As the team's marketing director Matt Beaudin told CGTN Europe, its usual pink kit clashes with the traditional leader's jersey in the Giro D'Italia (the tour of Italy), so race organizers asked EF to change it for the three-week test. 

The team was approached by its existing kit sponsor, London-based cycling fashion company Rapha, which had worked with the skateboarding fashion house Palace (also a London-based company) to produce what can only be described as an eye catching kit.

 

The time-limited Rapha x Palace kit /S J Hockett/@dragcoefficient

The time-limited Rapha x Palace kit /S J Hockett/@dragcoefficient

 

"It was a great opportunity for us just to ... further illustrate the character of the team – because our team is a little bit more free-spirited, I think, than most, from our management to our riders. And it was just an opportunity to shake things up," Beaudin said. 

And Rapha's global marketing director Tom McMullan told us the aim of "shaking things up" was key to the partner the clothing brand chose. 

"It's a collaboration with a brand that has a completely different audience, completely different customers [who] don't even care about cycling," he explained. 

 

But how do these partnerships come about? 

According to sports marketing expert Andy Sutherden, "collaborations in sportswear have a rich history."

He noted: "Collaborations with sports teams can start from any number of places, in truth, it can sometimes start with the team itself.

"I remember when Clive Woodward was thinking about how can he improve the performance of the England [ruby union] team. He started looking at the kits … the more you can get hold of an England rugby shirt, the more you're going to be held back by the opposition. So he worked with Nike to develop the first skin-tight rugby shirts." 
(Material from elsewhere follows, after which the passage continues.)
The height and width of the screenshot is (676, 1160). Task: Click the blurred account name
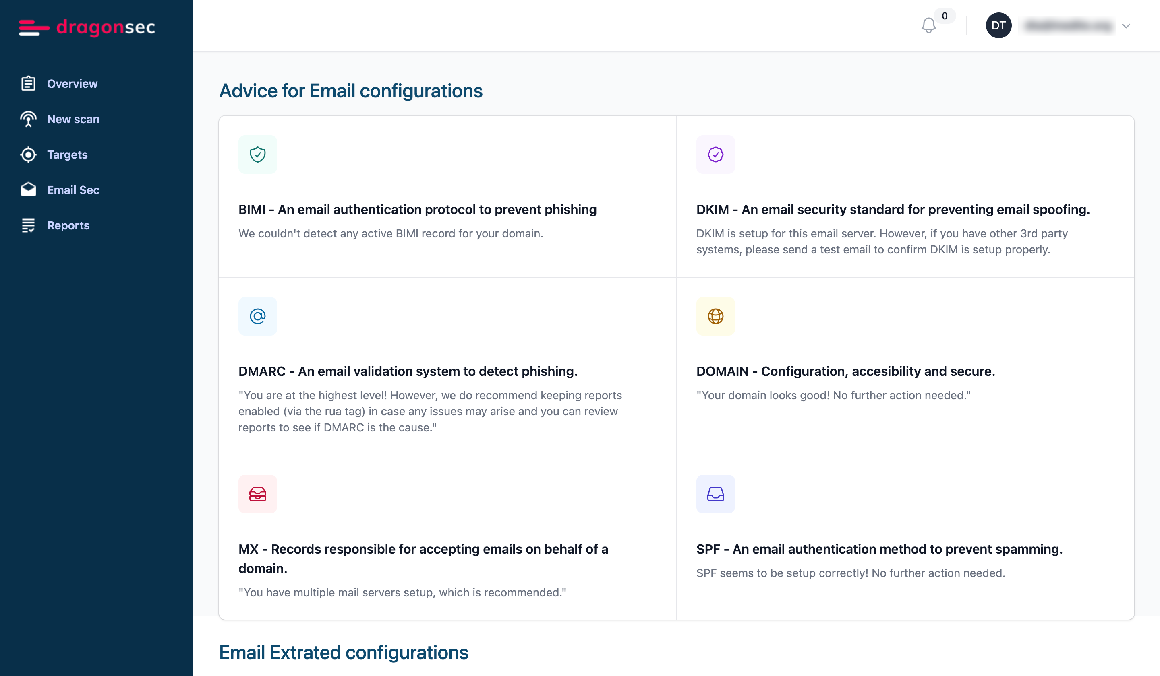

But as McMullan explained, this collaboration actually came from the brands involved, once it was confirmed the team needed to change its clothing for the three-week race. 

"I think with these two brands, we've sort of been friends and respected each other as both London-based brands. So we've been in informal conversation for a while."

Skating brand Palace is known for being somewhat secretive, and its seasonal sales cause reams of fans to line up outside its Soho store for hours to buy a hat, shirt or even a pair of branded socks. 

It brought the same ethos to the Rapha/EF kit, with an extremely limited supply which sold out in minutes. 

"The idea of limited edition also drives premium. And it's a truth in life, isn't it? If you know that there are only going to be so many items of something, it drives value. So it may well be that this is a glorious one-off – and for the next big race, there is a completely new design," explained Sutherden.

 

The Palace brand duck has led to some linking the team to the underdog movie 'The Mighty Ducks' /S J Hockett/@dragcoefficient

The Palace brand duck has led to some linking the team to the underdog movie 'The Mighty Ducks' /S J Hockett/@dragcoefficient

 

Beaudin was insistent that EF is not a team focused just on selling kits. Their riders cycle to win – and in the Giro this September (moved from its usual May slot due to the pandemic) the team proved it was serious in that intent. 

"We aren't in the jerseys-selling business ... We are still a bike racing team. And those guys went out and they raced their hearts out in a kit with a big duck on it. And I think performing in that kit has actually been the coolest part."

EF's Jonathan Caicedo won Stage Three to Mount Etna, while young rider Ruben Guerreiro won Stage Nine. The race is slated to finish in Milan on October 25, although the pandemic and fall weather could well put a stick in the spokes of the best laid plans of organizer RCS.